- What the exercise asks
Extract precisely the lines of the entries below, from the first line through the line containing "#15059 (462, 634)".

- Collected data entries
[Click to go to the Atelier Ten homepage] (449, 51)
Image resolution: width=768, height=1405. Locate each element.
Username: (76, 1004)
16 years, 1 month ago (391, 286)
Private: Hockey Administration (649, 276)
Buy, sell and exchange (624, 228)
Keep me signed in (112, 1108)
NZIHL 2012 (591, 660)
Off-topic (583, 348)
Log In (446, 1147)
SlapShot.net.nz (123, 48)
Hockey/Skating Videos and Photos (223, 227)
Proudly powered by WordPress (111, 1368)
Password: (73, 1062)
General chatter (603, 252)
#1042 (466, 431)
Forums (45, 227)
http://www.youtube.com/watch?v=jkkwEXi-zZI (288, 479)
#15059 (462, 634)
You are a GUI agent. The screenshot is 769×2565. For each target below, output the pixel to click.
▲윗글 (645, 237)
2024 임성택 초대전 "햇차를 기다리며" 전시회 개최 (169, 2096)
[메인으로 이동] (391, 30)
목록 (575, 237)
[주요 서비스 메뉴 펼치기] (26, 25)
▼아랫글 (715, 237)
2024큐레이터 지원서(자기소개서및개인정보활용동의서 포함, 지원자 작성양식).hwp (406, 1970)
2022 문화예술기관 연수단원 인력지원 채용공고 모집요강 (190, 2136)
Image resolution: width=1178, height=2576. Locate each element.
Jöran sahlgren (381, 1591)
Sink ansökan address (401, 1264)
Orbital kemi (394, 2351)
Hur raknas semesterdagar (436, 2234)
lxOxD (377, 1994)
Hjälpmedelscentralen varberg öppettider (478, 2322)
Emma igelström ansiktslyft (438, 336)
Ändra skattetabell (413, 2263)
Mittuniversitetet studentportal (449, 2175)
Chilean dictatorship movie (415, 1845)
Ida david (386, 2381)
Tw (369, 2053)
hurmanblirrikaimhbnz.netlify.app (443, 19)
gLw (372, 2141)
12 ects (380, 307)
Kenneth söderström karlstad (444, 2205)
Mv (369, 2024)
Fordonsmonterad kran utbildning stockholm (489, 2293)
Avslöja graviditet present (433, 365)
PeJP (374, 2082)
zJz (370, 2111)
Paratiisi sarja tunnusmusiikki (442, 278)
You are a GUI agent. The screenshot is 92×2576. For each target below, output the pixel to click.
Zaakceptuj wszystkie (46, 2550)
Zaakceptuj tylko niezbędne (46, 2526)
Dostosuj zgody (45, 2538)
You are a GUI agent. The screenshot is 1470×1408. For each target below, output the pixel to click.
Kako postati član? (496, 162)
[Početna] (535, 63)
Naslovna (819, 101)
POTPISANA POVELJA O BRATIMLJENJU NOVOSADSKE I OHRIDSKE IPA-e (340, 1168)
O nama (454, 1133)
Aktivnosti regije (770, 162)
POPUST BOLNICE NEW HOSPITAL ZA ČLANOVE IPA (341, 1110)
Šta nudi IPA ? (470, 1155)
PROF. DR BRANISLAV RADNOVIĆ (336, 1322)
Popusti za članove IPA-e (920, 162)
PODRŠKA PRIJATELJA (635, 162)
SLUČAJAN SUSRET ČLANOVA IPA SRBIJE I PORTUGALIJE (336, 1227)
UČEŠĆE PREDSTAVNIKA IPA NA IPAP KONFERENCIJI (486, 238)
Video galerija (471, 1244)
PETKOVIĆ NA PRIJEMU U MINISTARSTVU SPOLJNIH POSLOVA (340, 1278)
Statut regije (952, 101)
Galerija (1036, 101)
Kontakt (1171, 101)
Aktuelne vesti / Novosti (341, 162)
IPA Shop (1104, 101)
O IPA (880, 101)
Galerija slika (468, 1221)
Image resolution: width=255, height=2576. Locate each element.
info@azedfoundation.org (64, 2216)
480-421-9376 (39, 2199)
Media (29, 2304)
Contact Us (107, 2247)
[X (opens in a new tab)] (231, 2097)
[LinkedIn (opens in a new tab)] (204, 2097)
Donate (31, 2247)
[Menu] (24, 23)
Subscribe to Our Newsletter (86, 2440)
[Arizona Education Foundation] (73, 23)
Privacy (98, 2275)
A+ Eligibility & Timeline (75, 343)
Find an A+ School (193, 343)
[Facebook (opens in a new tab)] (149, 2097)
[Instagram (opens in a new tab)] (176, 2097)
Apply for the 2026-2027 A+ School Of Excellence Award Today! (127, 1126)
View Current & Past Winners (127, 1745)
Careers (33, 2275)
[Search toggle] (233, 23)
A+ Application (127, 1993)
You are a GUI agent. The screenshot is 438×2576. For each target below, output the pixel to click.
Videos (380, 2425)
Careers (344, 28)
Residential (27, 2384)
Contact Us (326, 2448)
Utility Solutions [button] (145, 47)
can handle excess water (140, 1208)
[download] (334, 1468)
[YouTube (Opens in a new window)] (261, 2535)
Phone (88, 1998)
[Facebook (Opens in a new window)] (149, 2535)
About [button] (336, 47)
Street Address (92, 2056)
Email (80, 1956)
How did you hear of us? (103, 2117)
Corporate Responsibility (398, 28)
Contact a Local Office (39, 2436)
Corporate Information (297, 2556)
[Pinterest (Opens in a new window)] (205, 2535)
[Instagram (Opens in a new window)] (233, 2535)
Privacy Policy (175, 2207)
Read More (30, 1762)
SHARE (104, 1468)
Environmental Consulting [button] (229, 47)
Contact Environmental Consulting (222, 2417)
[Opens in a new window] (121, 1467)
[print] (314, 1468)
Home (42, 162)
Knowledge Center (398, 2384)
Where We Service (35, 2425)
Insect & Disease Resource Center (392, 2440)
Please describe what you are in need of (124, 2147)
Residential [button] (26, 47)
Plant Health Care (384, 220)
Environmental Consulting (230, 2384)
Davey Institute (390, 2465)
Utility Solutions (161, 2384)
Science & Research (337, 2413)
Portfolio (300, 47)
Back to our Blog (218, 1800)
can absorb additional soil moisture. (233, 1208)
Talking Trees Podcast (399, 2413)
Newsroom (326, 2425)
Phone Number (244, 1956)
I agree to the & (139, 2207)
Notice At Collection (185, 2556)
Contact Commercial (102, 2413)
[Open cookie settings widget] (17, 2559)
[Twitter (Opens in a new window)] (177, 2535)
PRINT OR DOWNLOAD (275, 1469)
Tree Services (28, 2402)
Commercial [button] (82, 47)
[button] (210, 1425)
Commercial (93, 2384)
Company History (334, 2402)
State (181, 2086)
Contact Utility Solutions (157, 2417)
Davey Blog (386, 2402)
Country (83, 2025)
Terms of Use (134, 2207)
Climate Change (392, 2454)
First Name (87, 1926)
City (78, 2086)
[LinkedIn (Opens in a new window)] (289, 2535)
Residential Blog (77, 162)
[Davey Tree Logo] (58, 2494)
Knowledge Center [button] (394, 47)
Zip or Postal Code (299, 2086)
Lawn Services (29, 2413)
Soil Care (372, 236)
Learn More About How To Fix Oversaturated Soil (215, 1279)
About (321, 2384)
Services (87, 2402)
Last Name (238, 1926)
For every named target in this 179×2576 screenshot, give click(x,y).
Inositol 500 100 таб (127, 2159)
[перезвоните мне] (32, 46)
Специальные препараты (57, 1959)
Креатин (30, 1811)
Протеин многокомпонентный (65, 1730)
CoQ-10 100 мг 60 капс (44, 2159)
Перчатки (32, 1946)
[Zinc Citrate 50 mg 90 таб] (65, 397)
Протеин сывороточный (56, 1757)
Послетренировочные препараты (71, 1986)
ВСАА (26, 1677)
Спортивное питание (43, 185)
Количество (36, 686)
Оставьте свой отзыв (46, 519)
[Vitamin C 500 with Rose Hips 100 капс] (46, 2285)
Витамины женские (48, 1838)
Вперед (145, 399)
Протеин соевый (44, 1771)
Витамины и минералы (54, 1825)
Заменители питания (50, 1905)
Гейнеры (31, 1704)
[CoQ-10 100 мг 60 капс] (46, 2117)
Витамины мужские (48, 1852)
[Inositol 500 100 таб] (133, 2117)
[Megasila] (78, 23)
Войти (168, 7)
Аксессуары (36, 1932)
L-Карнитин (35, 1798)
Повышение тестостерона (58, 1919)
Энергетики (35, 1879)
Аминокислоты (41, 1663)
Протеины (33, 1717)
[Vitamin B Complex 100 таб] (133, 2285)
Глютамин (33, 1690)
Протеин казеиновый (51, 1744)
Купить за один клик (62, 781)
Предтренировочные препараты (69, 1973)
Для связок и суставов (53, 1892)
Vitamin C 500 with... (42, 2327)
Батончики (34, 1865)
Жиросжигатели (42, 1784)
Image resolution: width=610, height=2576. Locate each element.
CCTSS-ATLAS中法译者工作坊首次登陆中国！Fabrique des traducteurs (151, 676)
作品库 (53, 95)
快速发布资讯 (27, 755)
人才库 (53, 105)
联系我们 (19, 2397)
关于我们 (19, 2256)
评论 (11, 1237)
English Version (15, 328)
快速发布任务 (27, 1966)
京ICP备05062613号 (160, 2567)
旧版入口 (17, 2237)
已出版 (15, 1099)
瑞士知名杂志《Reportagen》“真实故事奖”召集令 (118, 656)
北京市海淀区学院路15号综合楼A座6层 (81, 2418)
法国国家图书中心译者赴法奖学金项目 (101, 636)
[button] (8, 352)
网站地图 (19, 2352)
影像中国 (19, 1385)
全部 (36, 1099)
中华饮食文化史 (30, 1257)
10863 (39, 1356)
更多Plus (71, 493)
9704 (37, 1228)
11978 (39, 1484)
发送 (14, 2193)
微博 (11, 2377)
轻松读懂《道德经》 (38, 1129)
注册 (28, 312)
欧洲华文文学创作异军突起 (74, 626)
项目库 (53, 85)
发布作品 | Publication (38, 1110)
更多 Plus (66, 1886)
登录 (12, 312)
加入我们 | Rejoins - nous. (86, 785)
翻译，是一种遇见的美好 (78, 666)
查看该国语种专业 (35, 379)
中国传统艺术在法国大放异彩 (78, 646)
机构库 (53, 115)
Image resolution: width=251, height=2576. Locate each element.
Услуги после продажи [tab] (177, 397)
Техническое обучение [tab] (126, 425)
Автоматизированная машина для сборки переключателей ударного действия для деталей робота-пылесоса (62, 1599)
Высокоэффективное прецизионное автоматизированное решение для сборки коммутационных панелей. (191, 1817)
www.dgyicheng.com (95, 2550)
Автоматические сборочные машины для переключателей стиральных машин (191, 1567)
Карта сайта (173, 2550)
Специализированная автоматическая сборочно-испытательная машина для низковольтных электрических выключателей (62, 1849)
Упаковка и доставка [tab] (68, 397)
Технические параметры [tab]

- Your solution
[Click to go to the Atelier Ten homepage] (449, 51)
Image resolution: width=768, height=1405. Locate each element.
Username: (76, 1004)
16 years, 1 month ago (391, 286)
Private: Hockey Administration (649, 276)
Buy, sell and exchange (624, 228)
Keep me signed in (112, 1108)
NZIHL 2012 (591, 660)
Off-topic (583, 348)
Log In (446, 1147)
SlapShot.net.nz (123, 48)
Hockey/Skating Videos and Photos (223, 227)
Proudly powered by WordPress (111, 1368)
Password: (73, 1062)
General chatter (603, 252)
#1042 (466, 431)
Forums (45, 227)
http://www.youtube.com/watch?v=jkkwEXi-zZI (288, 479)
#15059 (462, 634)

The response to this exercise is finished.